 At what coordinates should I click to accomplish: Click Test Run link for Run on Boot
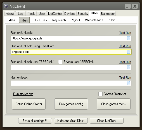click(125, 77)
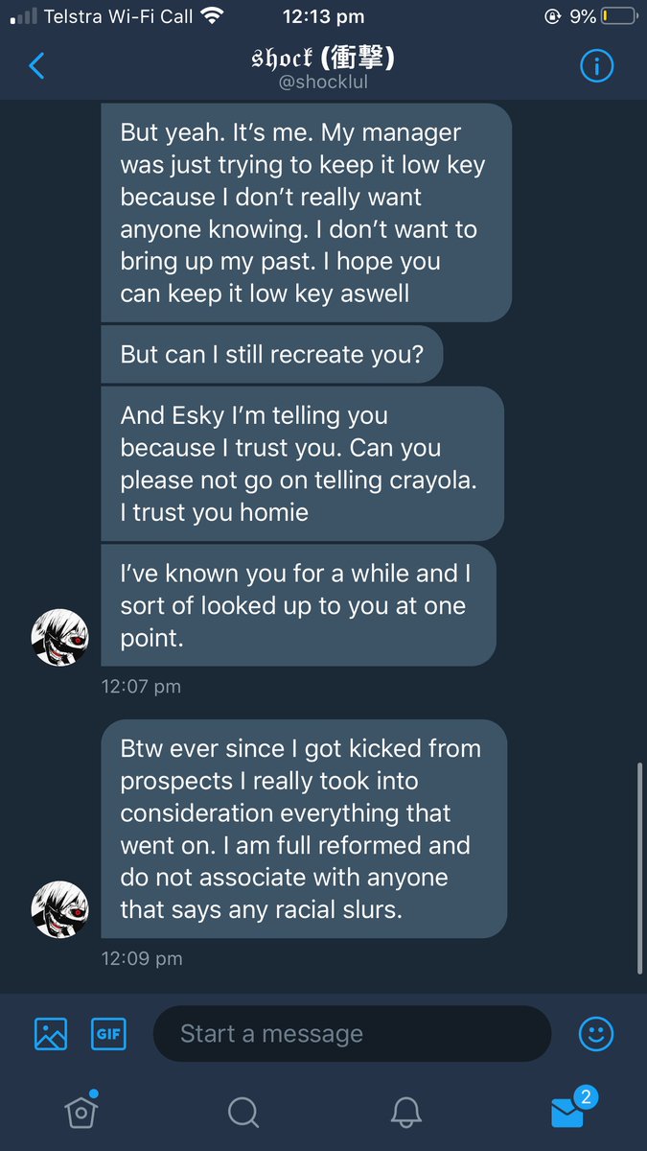
Task: Select the "But can I still recreate you?" message
Action: coord(272,353)
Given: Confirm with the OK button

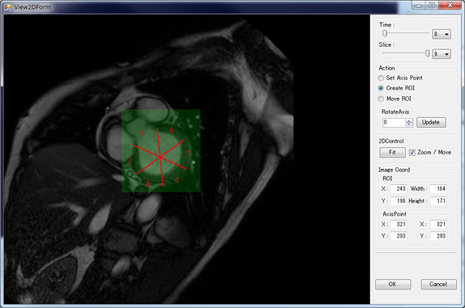Looking at the screenshot, I should [393, 284].

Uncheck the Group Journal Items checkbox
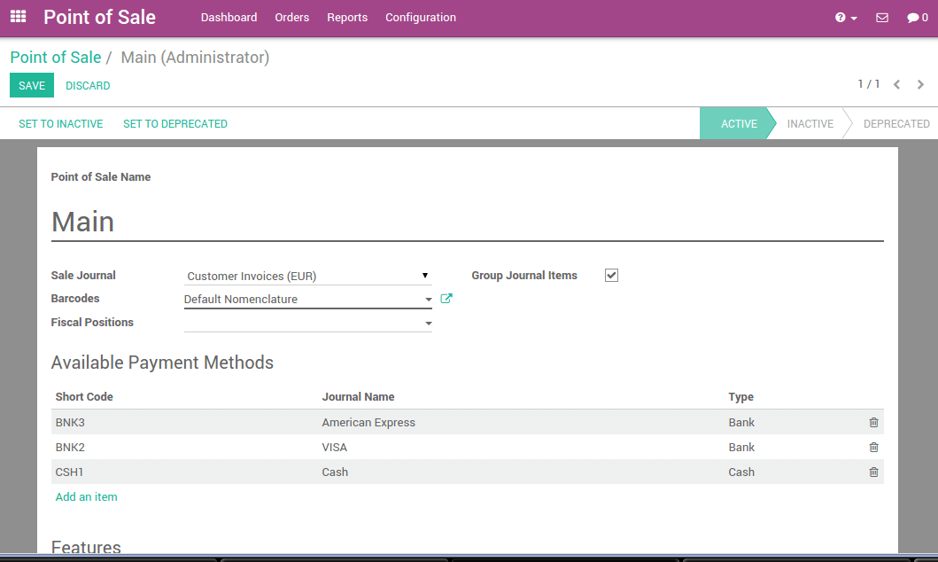(x=611, y=276)
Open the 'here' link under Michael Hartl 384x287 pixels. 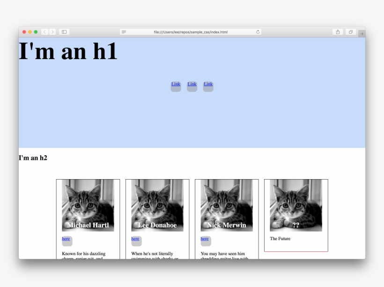66,239
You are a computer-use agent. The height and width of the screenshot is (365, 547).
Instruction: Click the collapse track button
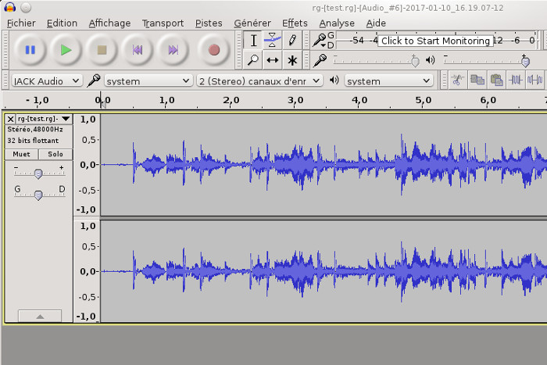[38, 316]
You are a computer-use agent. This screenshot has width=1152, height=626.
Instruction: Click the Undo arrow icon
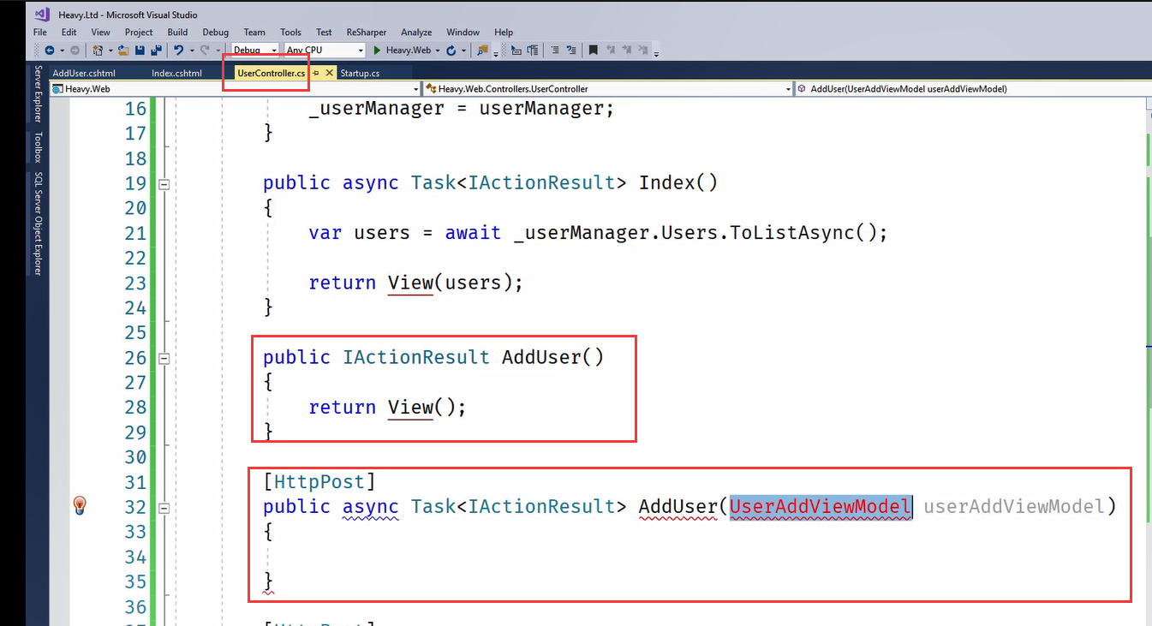click(x=178, y=51)
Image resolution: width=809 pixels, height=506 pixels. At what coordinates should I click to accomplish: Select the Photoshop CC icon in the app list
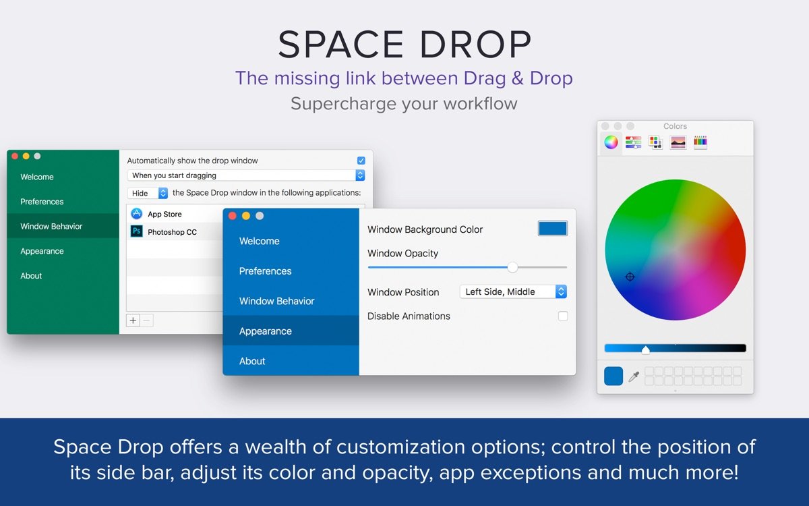click(x=136, y=231)
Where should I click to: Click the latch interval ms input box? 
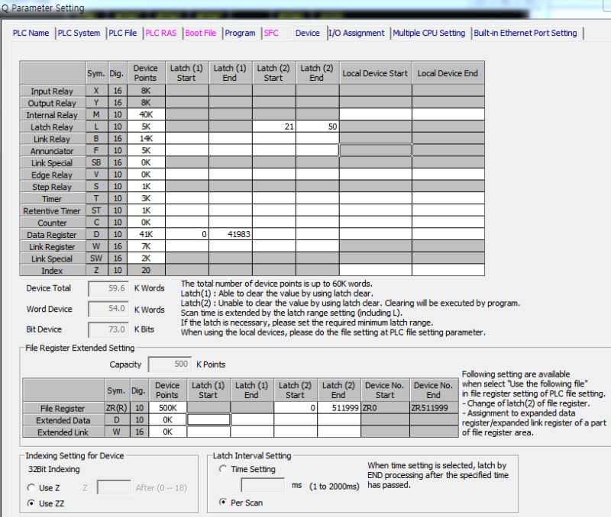pos(265,485)
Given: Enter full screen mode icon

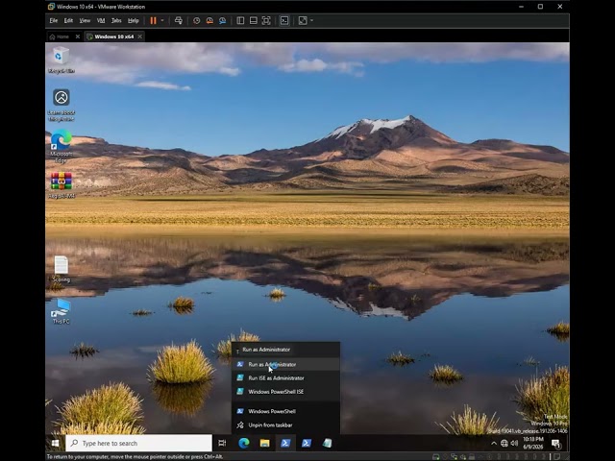Looking at the screenshot, I should click(266, 21).
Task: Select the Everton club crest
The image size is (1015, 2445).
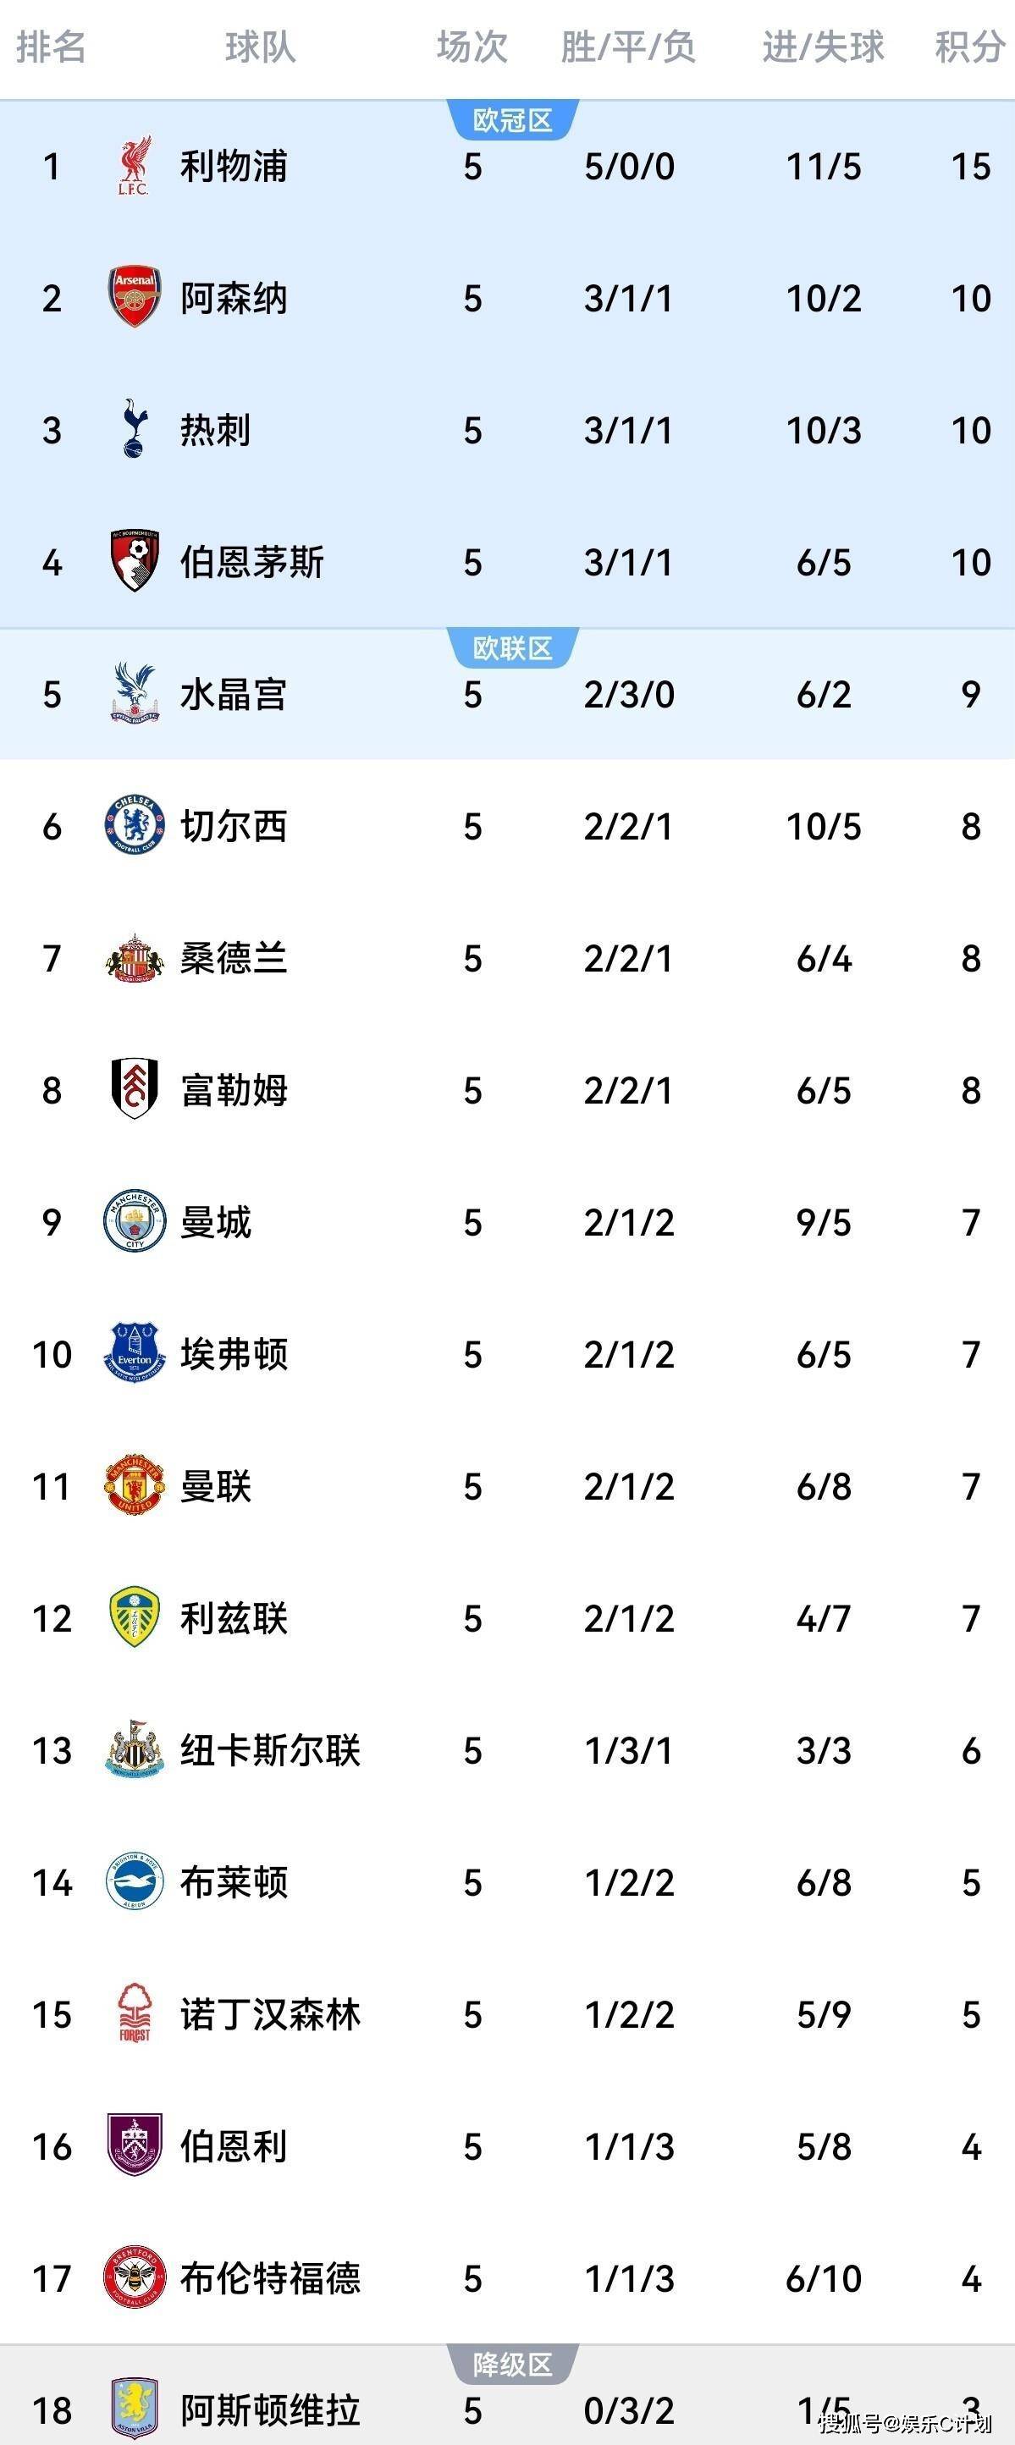Action: [134, 1353]
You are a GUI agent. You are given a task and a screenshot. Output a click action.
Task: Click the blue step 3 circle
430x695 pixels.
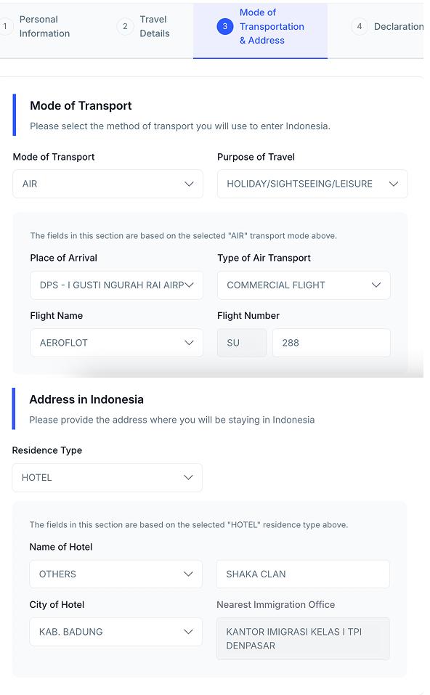[x=224, y=27]
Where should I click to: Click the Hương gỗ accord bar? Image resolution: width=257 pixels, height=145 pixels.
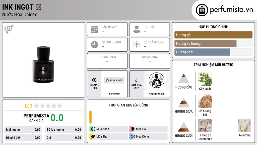click(x=213, y=35)
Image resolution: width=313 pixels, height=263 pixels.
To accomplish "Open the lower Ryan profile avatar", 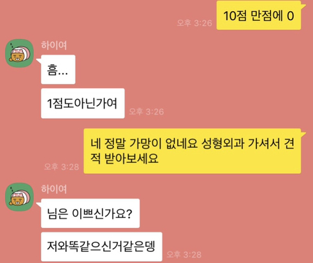I will click(x=20, y=197).
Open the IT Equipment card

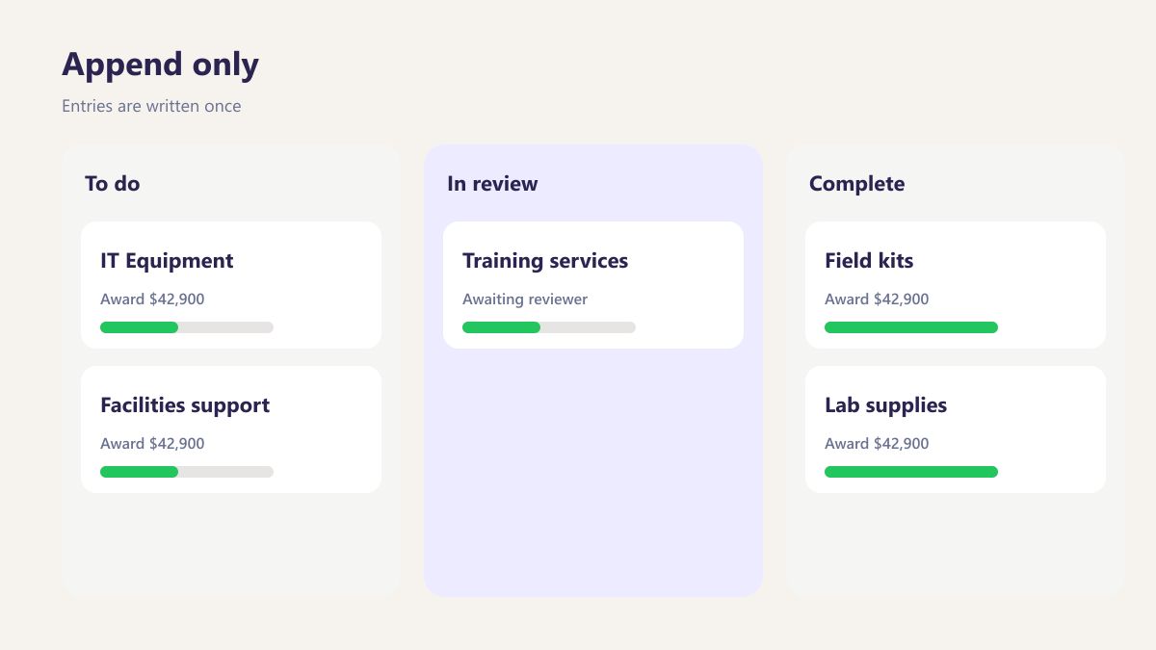click(231, 285)
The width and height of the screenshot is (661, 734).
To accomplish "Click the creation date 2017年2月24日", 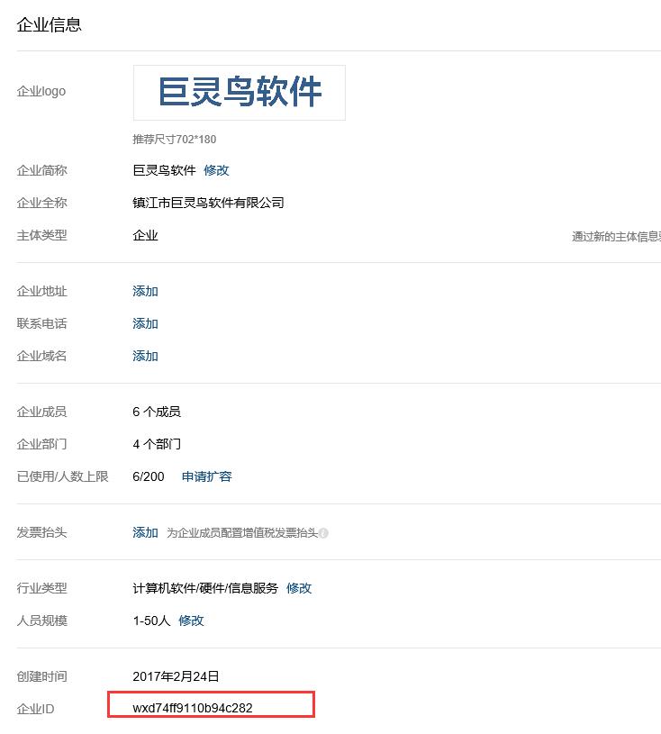I will [176, 676].
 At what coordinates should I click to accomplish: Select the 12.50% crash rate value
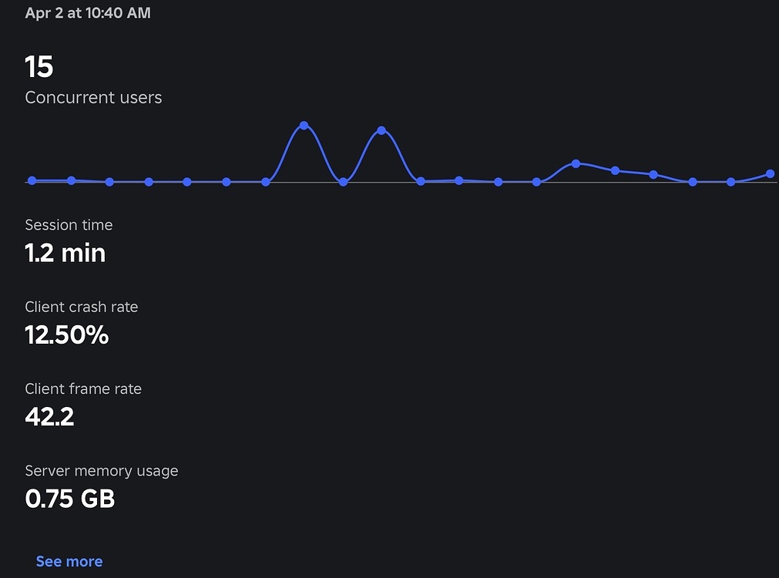66,335
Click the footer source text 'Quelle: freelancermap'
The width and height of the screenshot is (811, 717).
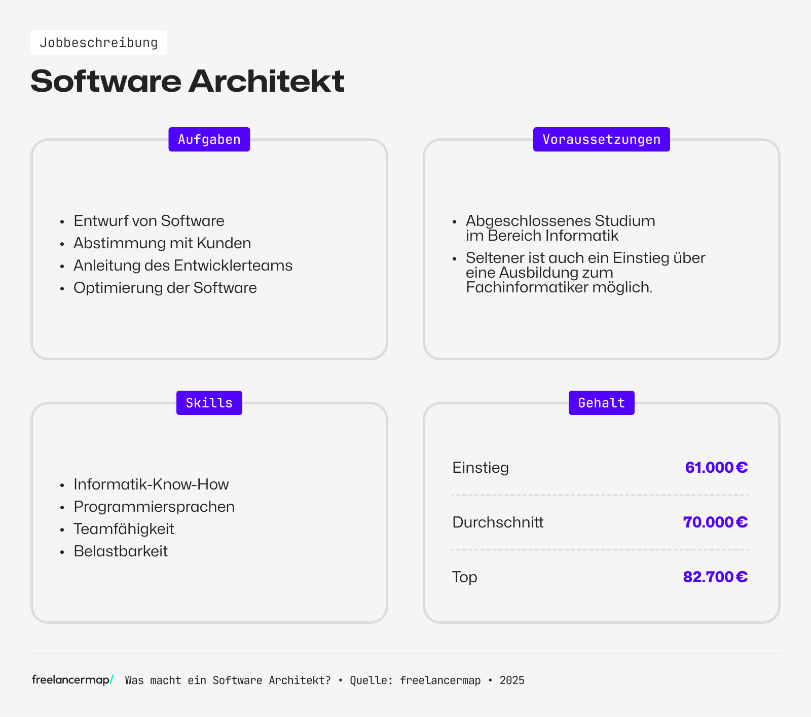415,680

________________________________________

**WORK TO DO:** Pull out each line in the data that contains the string "coordinates", copying it in full.

**TASK RESPONSE:**
 At what coordinates should I click to accomplish: Click Test Run link for Run on Boot
Image resolution: width=809 pixels, height=506 pixels. At what coordinates should I click to accomplish: Select the Photoshop CC icon in the app list
 At what coordinates should I click to accomplish: Select the 12.50% crash rate value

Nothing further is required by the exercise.